Understanding Matrices and Norms: Working Through a Proof

[mathboy]

I'm trying to understand one step in the following proof to the following problem:

http://img402.imageshack.us/img402/264/82127528zq9.jpg

 

[Kreizhn]

I'm not sure if this will help you explicitly, but there's a little identity that might contribute to your solution

We know that

$$\displaystyle\left( \sum_i a_i \right) ^2 \geq 0$$

by non-negativity of a square, with equality holding iff the summand is identically 0. Furthermore, we can expand this to

$$\displaystyle\left( \sum_i a_i \right) ^2 = \sum_i a_i^2 + 2 \sum_{i<j} a_i a_j$$

Thus

$$\sum_i a_i^2 + 2 \sum_{i<j} a_i a_j \geq 0$$

Also, this can probably be generalized but off the top of my head I'm not too sure how, but

$$(x-y)^2 \geq 0$$

$$\Rightarrow x^2+y^2-2xy \geq 0$$

$$\Rightarrow 2xy \leq x^2+y^2$$

 

[mathboy]

Thanks, but I already knew all that. So far I have

[si [sj(A_ij)y_j]^2]^(1/2) <= [si [sjN y_j]^2]^(1/2) = nN [[sj(y_j)]^2]^(1/2)

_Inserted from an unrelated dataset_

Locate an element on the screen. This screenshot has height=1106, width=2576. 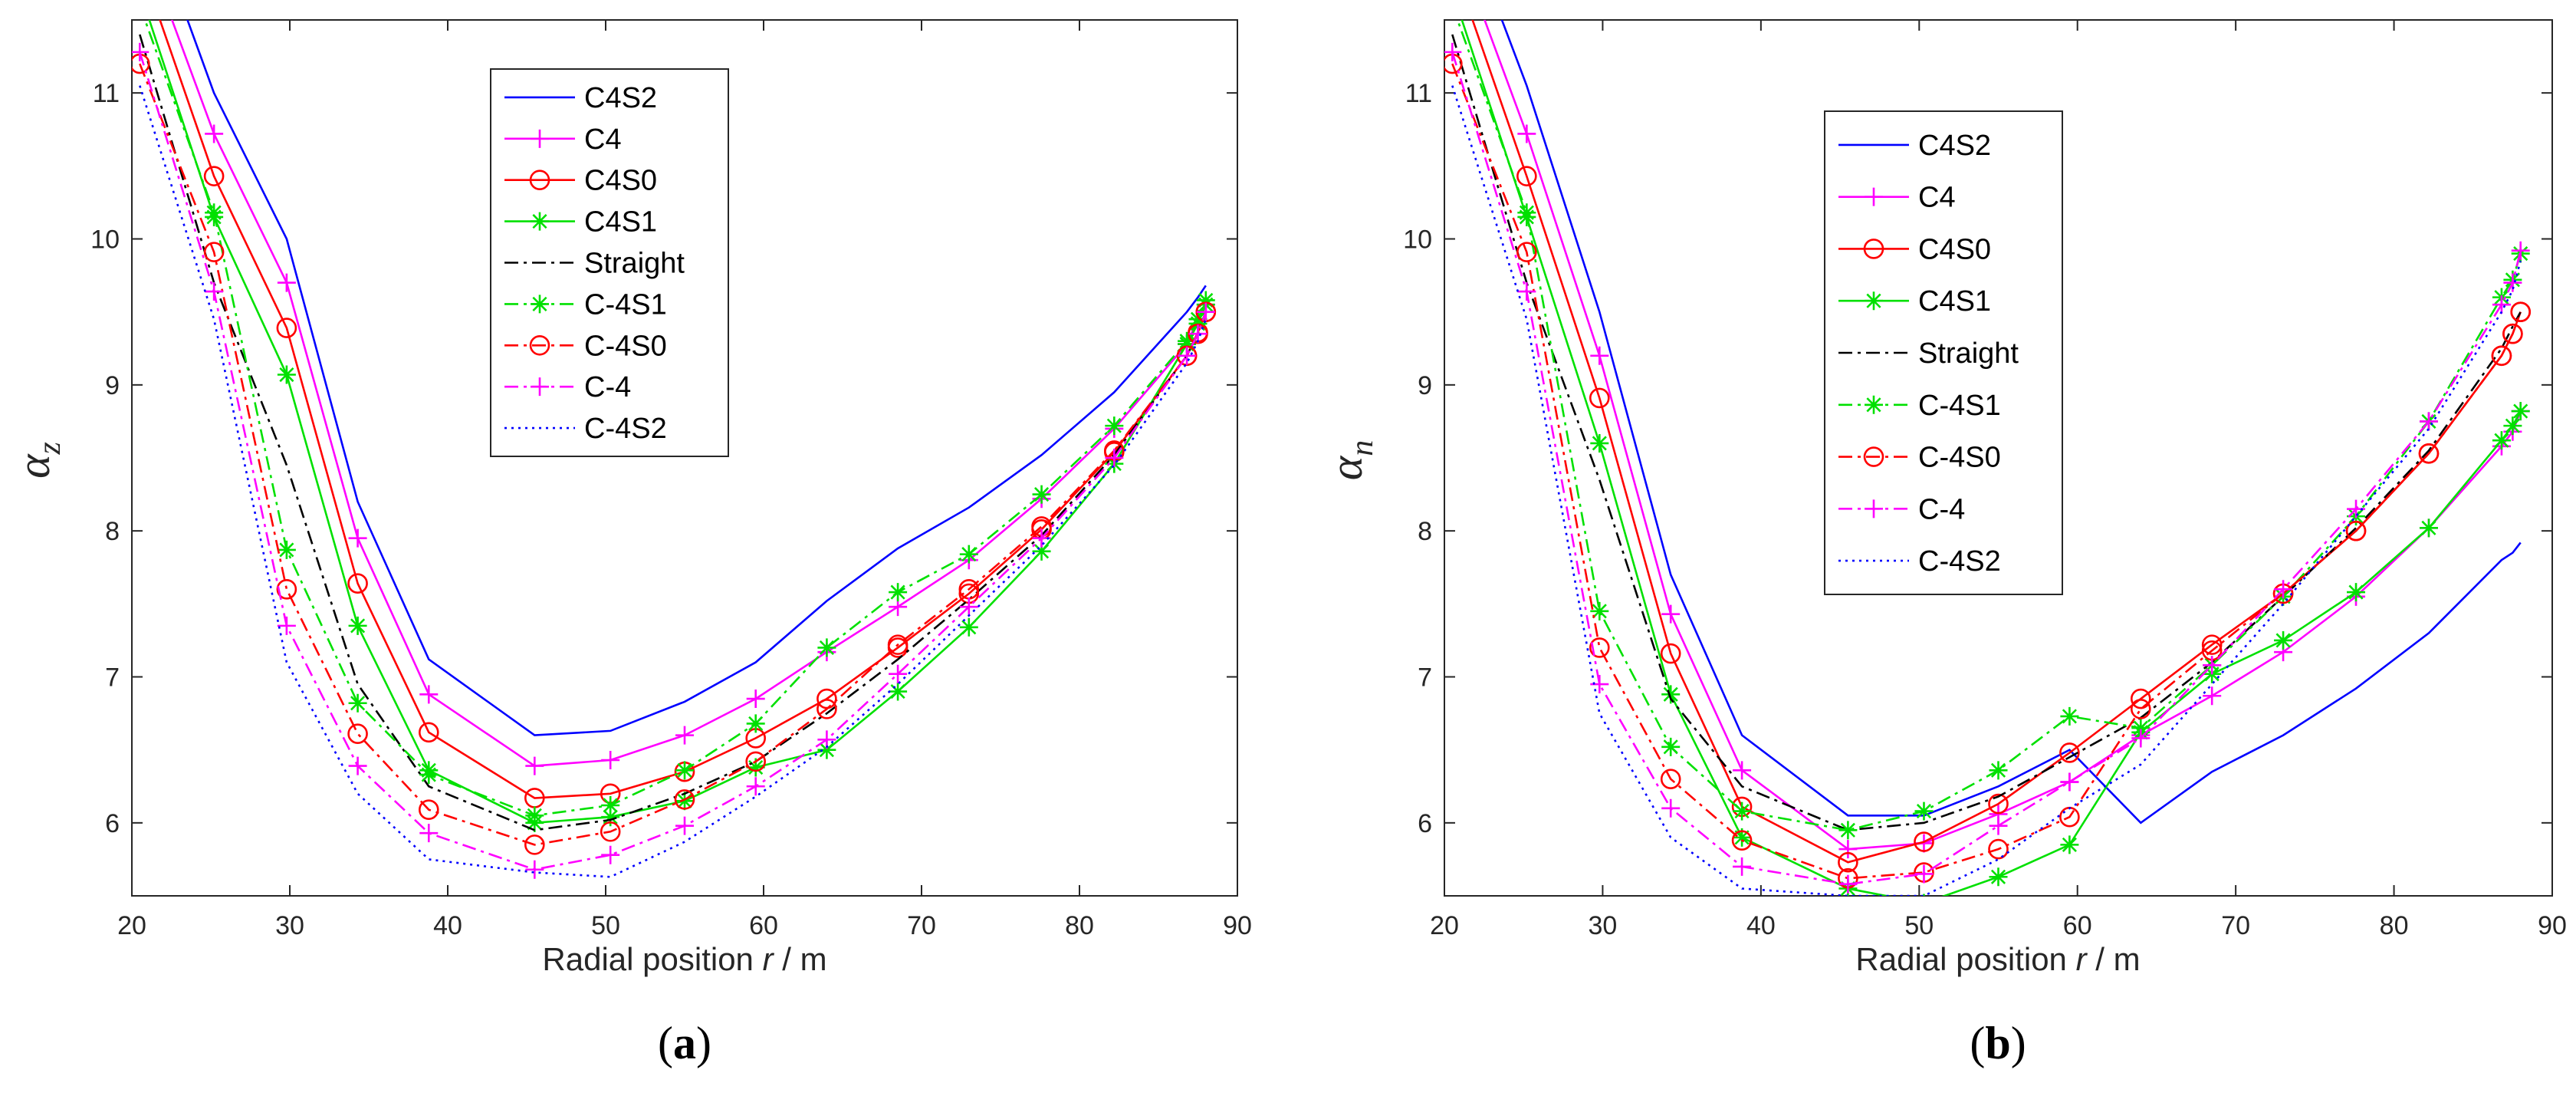
legend-label: C4S1 is located at coordinates (1955, 302).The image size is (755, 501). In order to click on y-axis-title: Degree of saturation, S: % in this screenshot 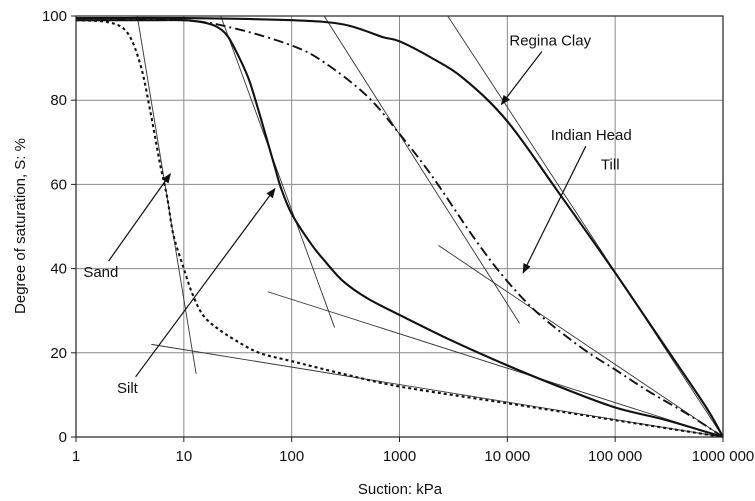, I will do `click(20, 226)`.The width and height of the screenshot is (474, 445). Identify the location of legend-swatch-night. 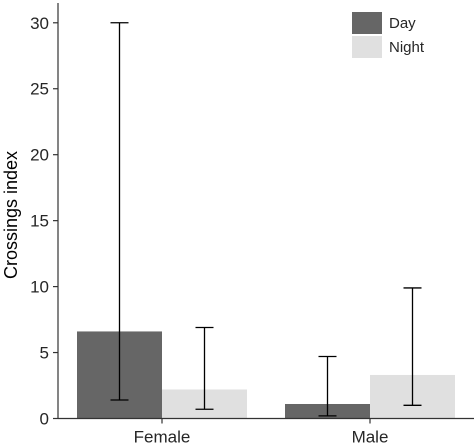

but leaves me wondering what to do with [sj(y_j)]^2

 

[Kreizhn]

Then the only thing left that I can think of using is the identity above that I gave, namely

$$\displaystyle\left( \sum_i a_i \right) ^2 = \sum_i a_i^2 + 2 \sum_{i<j} a_i a_j$$

Then as long as you can make a non-negativity argument about

$$\sum_{i<j} a_i a_j$$

You'll be good to go

 

[mathboy]

Still can't get it. I'm just trying to understand one step in the following proof to the following problem:

http://img402.imageshack.us/img402/264/82127528zq9.jpg

 

[Kreizhn]

In all honesty, I'm wondering if there just isn't a typo. It seems like the exponents should all be nested one parentheses earlier, though I might be missing something

 

[mathboy]

It's an online solution by a professor (whom I don't know personally) to Spivak's "Calculus on Manifolds". If it is a typo, what is the proper way to finish it off? I've checked that there is no mistake before the inequality sign.

I'm thinking that his n should be mn
I think I've corrected the professor's solution, and I think his M is supposed to be N[mn]^(1/2)

 

[morphism]

I'm thinking that his n should be mn
I think I've corrected the professor's solution, and I think his M is supposed to be N[mn]^(1/2)

I think this is correct. He probably made the same mistake I did and treated both summations as if they run up to n, and not that one runs up to n and the other to m.